The planning and schedule professional will require several key pieces of information for each activity in order to properly update the schedule progress.
They need the data date, (as-of date) for the update. (This is probably specified in the contract documents).
They need the actual start date for each activity started. (This should be recorded in your daily reports by activity number. It makes it much easier to remember the information).
They need the actual finish date for each activity completed. (Again – Daily Reports)
They need the physical percent complete, (% of actual work accomplished) for each activity. (This is a judgment call based on measurable work completed. Like the number of windows installed against the total quantity required for the activity).
They need the estimated finish date for any activity underway. (This is a judgment call based on production to date and expected production to complete).
These five simple pieces of information, when assigned to each activity, will allow your schedule consultant to produce a schedule which provides new calculated start and finish dates for all remaining work based on the relationships assigned during the CPM schedule development process and the progress to-date with the expected production rates of in-progress activities.

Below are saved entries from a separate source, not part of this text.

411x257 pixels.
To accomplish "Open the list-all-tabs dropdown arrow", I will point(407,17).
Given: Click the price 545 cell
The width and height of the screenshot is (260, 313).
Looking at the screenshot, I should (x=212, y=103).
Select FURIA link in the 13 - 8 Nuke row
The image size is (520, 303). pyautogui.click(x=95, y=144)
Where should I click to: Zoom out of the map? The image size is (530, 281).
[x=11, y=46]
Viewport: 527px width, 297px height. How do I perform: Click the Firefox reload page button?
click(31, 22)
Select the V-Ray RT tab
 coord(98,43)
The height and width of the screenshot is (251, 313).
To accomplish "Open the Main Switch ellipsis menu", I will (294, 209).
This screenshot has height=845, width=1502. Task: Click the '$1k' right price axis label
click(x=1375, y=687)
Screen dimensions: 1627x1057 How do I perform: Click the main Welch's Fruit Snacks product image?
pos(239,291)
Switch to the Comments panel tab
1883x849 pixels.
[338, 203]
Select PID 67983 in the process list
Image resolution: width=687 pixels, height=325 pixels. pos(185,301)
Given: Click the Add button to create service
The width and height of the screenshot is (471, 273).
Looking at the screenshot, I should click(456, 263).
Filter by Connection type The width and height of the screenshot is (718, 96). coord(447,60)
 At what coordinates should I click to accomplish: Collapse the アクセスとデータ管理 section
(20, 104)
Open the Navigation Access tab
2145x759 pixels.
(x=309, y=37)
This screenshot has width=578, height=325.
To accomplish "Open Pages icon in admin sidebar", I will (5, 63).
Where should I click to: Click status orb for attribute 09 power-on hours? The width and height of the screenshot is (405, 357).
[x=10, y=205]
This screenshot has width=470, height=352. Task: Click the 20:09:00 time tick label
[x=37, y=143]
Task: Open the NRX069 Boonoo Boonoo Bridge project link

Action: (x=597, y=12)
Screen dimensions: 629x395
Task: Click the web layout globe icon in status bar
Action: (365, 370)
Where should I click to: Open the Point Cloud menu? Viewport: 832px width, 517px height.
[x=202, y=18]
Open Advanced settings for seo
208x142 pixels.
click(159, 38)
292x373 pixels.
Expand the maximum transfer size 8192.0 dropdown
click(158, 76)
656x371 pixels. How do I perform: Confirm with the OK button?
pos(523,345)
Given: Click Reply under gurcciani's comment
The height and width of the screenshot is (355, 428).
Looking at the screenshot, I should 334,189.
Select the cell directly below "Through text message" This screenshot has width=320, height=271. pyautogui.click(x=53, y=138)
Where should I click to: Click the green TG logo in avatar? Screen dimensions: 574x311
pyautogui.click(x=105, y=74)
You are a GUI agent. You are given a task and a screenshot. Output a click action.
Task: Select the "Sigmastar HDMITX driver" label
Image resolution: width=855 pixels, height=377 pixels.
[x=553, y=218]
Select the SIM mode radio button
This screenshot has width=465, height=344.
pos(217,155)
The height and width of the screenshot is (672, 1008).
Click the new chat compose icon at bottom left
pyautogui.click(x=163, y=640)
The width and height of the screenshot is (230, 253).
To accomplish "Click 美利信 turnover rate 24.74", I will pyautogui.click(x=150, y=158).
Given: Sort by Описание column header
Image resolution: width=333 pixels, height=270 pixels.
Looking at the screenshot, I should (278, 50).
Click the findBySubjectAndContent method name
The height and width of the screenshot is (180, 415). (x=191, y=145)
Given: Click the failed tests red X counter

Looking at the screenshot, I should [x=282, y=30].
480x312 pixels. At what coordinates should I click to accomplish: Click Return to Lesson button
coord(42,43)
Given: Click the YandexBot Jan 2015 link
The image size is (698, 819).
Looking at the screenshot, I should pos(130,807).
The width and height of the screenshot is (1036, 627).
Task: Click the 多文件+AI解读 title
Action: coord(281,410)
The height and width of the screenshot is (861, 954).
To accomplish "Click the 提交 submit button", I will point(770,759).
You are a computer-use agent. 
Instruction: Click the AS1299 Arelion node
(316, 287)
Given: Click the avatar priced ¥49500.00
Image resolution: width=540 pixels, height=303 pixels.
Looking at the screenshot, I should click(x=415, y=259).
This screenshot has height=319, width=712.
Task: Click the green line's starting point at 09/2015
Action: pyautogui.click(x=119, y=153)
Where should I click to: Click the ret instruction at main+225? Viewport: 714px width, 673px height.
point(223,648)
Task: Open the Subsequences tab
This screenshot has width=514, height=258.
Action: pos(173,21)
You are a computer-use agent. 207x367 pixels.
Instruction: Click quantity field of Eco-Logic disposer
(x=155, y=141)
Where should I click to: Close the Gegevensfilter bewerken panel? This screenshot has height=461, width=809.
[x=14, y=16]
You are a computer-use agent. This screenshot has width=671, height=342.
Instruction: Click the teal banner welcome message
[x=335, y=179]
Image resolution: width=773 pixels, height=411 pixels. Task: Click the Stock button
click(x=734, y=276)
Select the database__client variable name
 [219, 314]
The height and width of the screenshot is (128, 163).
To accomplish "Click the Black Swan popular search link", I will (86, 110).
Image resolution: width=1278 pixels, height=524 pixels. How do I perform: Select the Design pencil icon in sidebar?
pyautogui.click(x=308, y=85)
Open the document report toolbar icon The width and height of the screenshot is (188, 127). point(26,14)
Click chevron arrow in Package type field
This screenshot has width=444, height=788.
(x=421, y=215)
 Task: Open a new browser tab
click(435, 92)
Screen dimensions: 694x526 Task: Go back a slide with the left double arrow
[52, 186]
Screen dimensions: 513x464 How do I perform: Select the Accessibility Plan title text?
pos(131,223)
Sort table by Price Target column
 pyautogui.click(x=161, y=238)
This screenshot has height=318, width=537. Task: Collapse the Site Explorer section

Note: It is a good idea to keep a copy of this updated only schedule for future reference.
This is a great time to analyze where you’re at on your schedule and look at any corrective action necessary to “get back on schedule”. But before you do this, you need to look at any work you’ve executed out-of-sequence to the plan. Perhaps you were able to start an activity prior to the completion of the activity’s predecessor. That’s OK. You should make any schedule revisions necessary to correct any out-of-sequence logic so the schedule progress matches your as-built progress. This is a good practice and will help with any revisions you need to now make to get “back on schedule”.
Note: Rarely is the project “on schedule” after an update. At a minimum, there is likely to be out-of-sequence work even if you have maintained the scheduled finish date.
Now you can make revisions to your planned logic and/or durations to reflect your plan of execution for the remaining work. This should be based on actual, corrective action you intend to take. You need to provide this information to the planning and schedule professional. This will most likely be an iterative process you go through with your schedule consultant.
Once you’ve completed the revision process to “get back on schedule”, you have an updated schedule which can be submitted in support of your monthly invoicing or used in-house. If you contract requires your schedule to be cost loaded, you should verify the dollar values calculated for each period update match the physical percent complete, (actual work in place or whatever your contract requirements allow). Many contracts which require the project schedule to be cost loaded base the monthly invoicing on this value, rolled up for each activity.
This “schedule update” is the schedule any future work will be measured against for period performance measurement. (In addition to measuring against the most recent approved baseline schedule). This is also the schedule any new change orders will be based on.
Note: It is imperative you maintain an accurate schedule throughout the project. Without an accurate updated CPM schedule, you will struggle to substantiate any delay claims or requests for time for change orders.
There is more detail which can be measured when updating the schedule progress such as units completed and labor hours expended. These are great to measure and track. But I consider these more advanced items than the typical small to medium size general contractor will have the resources to accurately forecast or manage on a daily basis.
Revising the schedule for delays or change orders is another topic. Developing the projects’ CPM baseline scheduleand managing the periodic CPM schedule update process are basic building blocks of schedule management and the construction project scheduling process.